# Task details:
Search the records for the string "computer" and copy every line in which it appears.

# Material shown:

===============

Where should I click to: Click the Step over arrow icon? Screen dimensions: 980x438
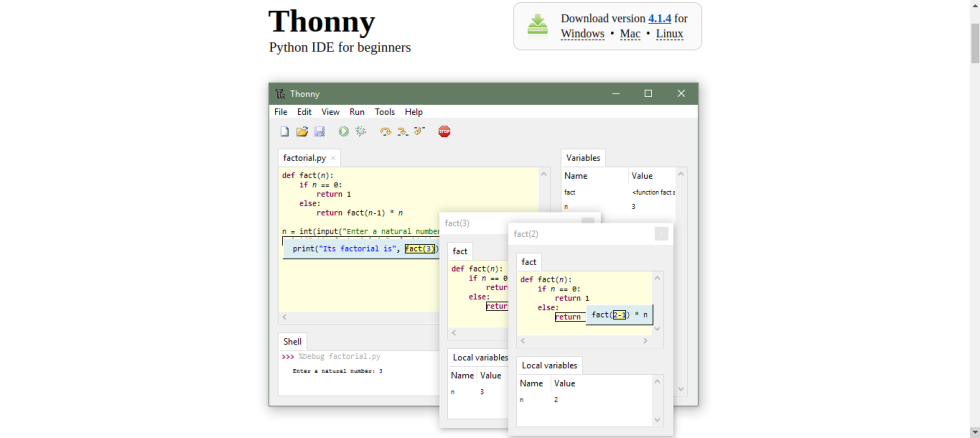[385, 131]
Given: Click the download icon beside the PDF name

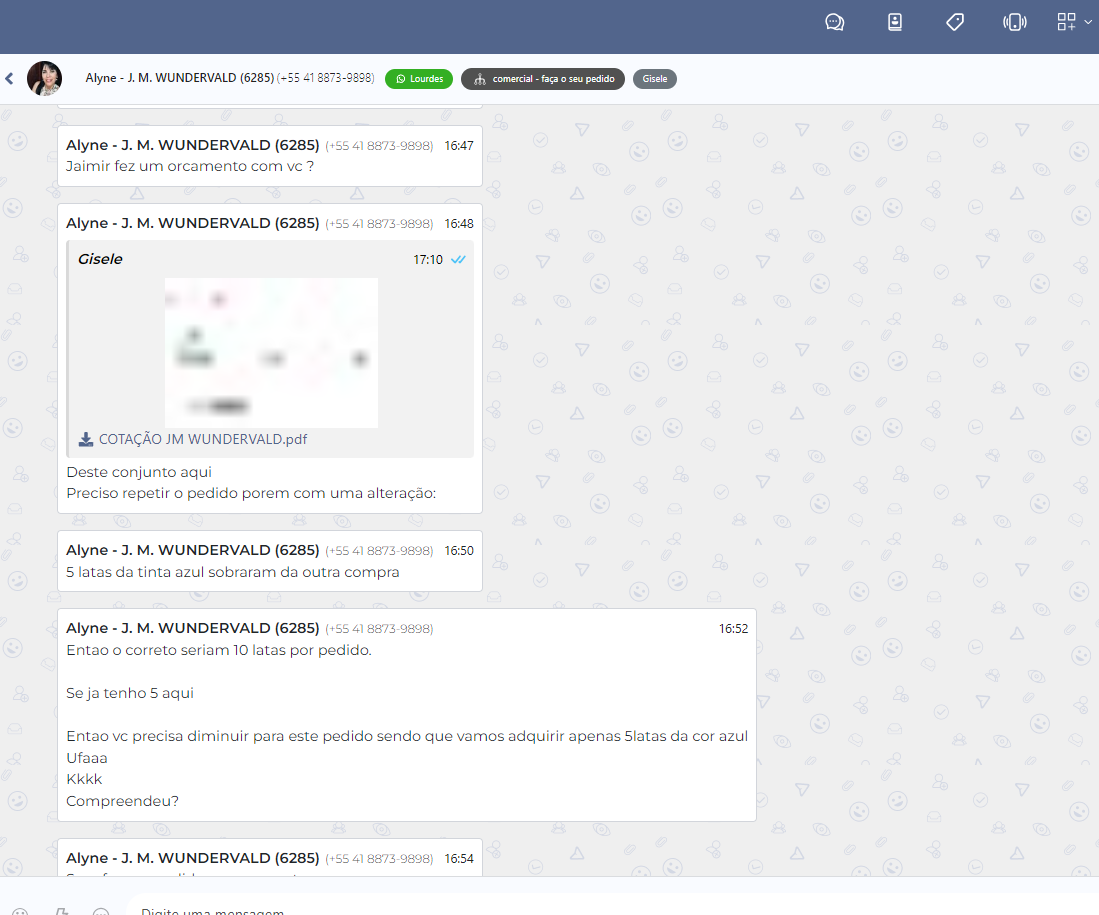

===============

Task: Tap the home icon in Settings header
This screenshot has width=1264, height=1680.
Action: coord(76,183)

===============

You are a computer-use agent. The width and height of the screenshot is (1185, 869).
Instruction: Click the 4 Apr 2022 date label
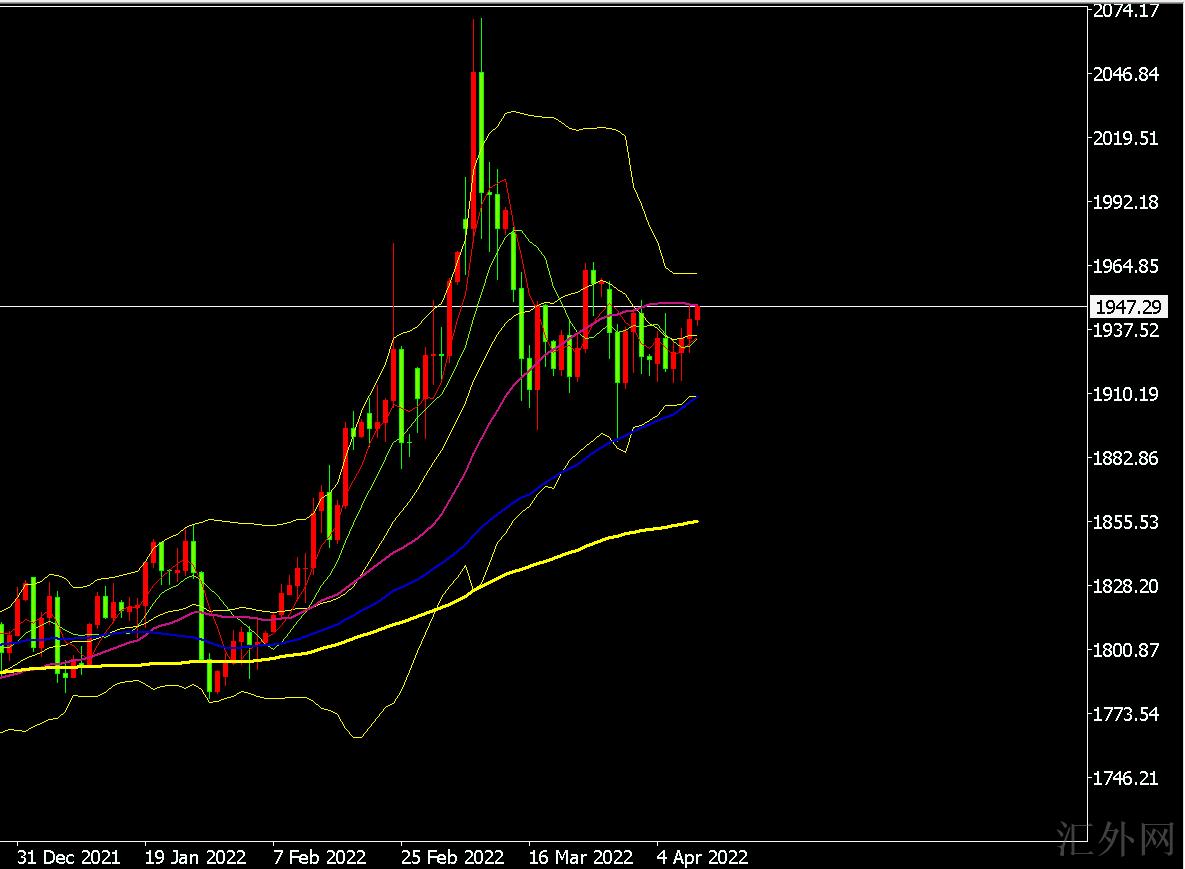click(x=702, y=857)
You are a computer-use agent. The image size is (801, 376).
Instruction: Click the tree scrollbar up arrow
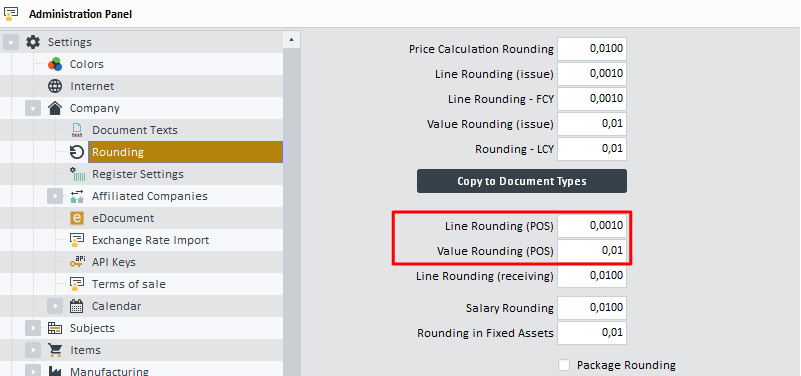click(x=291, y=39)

===============

# Result of the task:
You are a computer-use agent. The width and height of the screenshot is (1185, 869).
You are a computer-use agent. The image size is (801, 376).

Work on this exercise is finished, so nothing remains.